CHICAGO, DEC. 20, 2002 (Zenit.org).- Statistics showing pornography to be a $10 billion industry may be seriously underestimating the scope of the problem.
While a 1998 study by Forrester Research in Cambridge, Massachusetts, estimated that the industry generates $10 billion a year, according to the Cleveland Plain Dealer, any dollar figure can only be an estimate, in a business where few companies are public and new providers continually appear.
Furthermore, most official sources would tend to underestimate the scope of the industry, by focusing exclusively on hard-core pornography.

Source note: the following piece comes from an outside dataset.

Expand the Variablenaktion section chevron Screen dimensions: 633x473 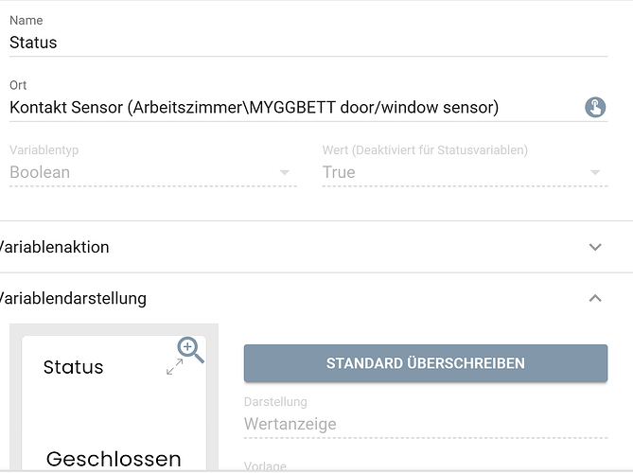pos(595,247)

In a recent column, Cardinal Francis George of Chicago, while agreeing that “[t]he production and sale of pornography is a highly profitable business,” pointed out that “[m]ildly pornographic material can be found in newspapers and TV programs. Advertising often exploits the human body. Many songs and music videos are designed to arouse people sexually. Most recently, the Internet has begun to furnish a steady supply of pornographic images.”
CBS Market Watch reports that Web users subscribing to online pornography sites paid as much as $800 million this year.
Dick Thornburgh and Herbert Lin, authors of the book “Youth, Pornography and the Internet,” wrote that the industry in the United States generates as much as $1 billion total, including Web site advertisements, product sales and age-verification services, according to the Market Watch report.
While Cardinal George referred to pornography as “one of the great sources of disrespect for human flesh and an increasingly prevalent source of temptation,” he was quick to point out both social and spiritual consequences of the pornography explosion.
“The studies that are available show that the use of pornography tends eventually to lead to sexually aggressive action towards others,” the cardinal wrote. “The sexual abuse of minors is often prepared by a predator’s showing a child pornographic films or pictures.”
Perhaps even more tragic are the effects of pornography on the soul.
“Pornography separates flesh from spirit,” Cardinal George continued. “It destroys the personal modesty that protects human intimacy and that allows men and women to grow in mutual respect. It frees lust from moral scruple and from the control of conscience, and it becomes easily addictive. It isolates those addicted to it. It subverts family life and personal integrity.”
He contrasted the “great sadness [which] pervades the life of someone addicted to pornography” with the “joy [which] is the sign of God’s presence in our lives.”
The archbishop of Chicago offered Our Lady as “the image of our destiny as creatures whom God calls now to live with him in harmony, without the sadness of sin, and whom God assures that ‘in our flesh we shall see God,’ [a] high destiny [which] is destroyed when someone is given over to lust.”